Context Window Management

3 min read

The context window is the finite resource that determines how much retrieved knowledge can inform a generation. Every byte of context that is irrelevant is a byte not available for relevant content. Context window management is the discipline of maximizing the signal-to-noise ratio in the context that reaches the generation model — ensuring that the most relevant content occupies the most available space, that irrelevant content is filtered out, and that the context structure guides the generation model toward the most important information.

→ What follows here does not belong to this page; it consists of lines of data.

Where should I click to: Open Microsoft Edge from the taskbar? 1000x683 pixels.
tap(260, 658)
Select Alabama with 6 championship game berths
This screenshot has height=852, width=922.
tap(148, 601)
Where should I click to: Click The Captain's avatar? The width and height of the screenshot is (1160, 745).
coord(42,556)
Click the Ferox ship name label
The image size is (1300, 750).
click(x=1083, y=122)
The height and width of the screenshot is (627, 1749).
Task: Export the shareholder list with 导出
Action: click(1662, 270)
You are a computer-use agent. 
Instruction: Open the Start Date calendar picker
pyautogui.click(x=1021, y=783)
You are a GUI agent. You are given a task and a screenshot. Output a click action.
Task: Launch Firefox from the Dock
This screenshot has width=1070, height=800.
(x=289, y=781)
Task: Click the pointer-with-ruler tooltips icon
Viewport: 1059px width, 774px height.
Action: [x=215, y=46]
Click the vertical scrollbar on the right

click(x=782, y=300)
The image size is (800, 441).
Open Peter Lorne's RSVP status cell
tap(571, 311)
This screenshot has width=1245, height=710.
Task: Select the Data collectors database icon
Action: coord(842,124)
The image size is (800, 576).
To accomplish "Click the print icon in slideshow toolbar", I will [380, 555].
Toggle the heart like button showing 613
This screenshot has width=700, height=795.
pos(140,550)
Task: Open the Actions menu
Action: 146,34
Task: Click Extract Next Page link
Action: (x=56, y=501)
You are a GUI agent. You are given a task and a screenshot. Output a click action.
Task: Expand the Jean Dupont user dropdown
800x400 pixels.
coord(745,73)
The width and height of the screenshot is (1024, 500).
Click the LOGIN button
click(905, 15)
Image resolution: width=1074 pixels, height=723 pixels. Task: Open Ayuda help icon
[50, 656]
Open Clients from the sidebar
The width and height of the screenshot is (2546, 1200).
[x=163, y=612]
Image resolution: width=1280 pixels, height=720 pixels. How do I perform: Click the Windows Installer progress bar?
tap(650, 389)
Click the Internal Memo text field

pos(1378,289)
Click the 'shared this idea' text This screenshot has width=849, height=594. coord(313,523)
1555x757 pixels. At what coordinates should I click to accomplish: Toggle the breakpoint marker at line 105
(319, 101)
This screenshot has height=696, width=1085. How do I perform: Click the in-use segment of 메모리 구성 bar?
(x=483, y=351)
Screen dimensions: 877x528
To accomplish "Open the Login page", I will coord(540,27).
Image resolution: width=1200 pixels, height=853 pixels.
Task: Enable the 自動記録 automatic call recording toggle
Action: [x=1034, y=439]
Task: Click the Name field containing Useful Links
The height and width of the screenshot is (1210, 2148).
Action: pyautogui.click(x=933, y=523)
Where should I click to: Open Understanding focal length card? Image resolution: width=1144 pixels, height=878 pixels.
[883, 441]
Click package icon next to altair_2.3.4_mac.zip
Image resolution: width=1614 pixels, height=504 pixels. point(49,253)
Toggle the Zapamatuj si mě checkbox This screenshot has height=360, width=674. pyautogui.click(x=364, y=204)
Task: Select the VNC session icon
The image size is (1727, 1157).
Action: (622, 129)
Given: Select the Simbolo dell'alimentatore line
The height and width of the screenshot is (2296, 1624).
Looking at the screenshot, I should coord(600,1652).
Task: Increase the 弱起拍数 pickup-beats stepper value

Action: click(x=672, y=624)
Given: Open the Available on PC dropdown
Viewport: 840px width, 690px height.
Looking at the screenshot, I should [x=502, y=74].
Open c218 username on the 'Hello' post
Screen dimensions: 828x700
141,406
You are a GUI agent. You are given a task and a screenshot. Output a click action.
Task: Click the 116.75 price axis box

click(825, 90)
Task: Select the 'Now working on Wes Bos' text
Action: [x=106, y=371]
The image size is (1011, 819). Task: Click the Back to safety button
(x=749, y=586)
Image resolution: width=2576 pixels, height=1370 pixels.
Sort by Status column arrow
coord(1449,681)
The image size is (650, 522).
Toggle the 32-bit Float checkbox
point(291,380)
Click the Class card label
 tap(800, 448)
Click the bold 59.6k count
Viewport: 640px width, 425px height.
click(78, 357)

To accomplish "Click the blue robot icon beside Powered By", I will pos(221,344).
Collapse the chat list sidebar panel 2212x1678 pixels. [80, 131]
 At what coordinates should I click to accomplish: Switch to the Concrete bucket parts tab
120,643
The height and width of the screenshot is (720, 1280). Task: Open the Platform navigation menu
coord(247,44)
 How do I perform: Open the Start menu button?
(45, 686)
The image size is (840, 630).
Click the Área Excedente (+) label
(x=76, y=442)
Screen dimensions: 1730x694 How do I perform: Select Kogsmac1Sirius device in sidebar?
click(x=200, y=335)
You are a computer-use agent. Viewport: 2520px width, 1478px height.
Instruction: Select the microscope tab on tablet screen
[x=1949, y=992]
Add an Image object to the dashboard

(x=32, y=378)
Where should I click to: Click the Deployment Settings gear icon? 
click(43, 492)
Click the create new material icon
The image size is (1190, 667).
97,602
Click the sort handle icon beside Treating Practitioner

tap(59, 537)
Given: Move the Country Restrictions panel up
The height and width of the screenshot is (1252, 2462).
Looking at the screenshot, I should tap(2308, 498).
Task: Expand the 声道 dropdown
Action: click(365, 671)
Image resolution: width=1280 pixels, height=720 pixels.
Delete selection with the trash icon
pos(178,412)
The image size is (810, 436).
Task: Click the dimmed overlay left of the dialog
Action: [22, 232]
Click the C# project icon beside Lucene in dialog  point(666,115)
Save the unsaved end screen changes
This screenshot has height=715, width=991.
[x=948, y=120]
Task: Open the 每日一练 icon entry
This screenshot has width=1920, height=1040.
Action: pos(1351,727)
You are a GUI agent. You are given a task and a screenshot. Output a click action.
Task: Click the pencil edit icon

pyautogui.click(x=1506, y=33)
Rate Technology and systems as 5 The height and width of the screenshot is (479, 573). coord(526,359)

Context Budget Allocation Define the context budget for each component: system prompt, retrieved chunks, conversation history, and generation reserve. A typical allocation for a 32K-token context window: 1K for system prompt, 20K for retrieved chunks, 8K for conversation history, 3K generation reserve. The allocation is a design decision — not a default. Different use cases have different optimal allocations.
Lost in the Middle Problem Research consistently shows that generation models pay disproportionate attention to content at the beginning and end of the context window, with degraded attention to content in the middle. For RAG systems, this means the most relevant chunks should be placed at the beginning of the retrieved context, not ordered by similarity score from top to bottom. The highest-scoring chunk goes first. The second-highest chunk goes last. The rest fills in between.
Dynamic Context Sizing Not every query requires the same amount of context. Simple factual queries need one or two chunks. Complex analytical queries need ten. Dynamic context sizing adjusts the number of retrieved chunks based on query complexity — a classifier or the LLM itself can estimate whether the query requires broad or narrow retrieval. Static top-K retrieval wastes context on simple queries and starves complex ones.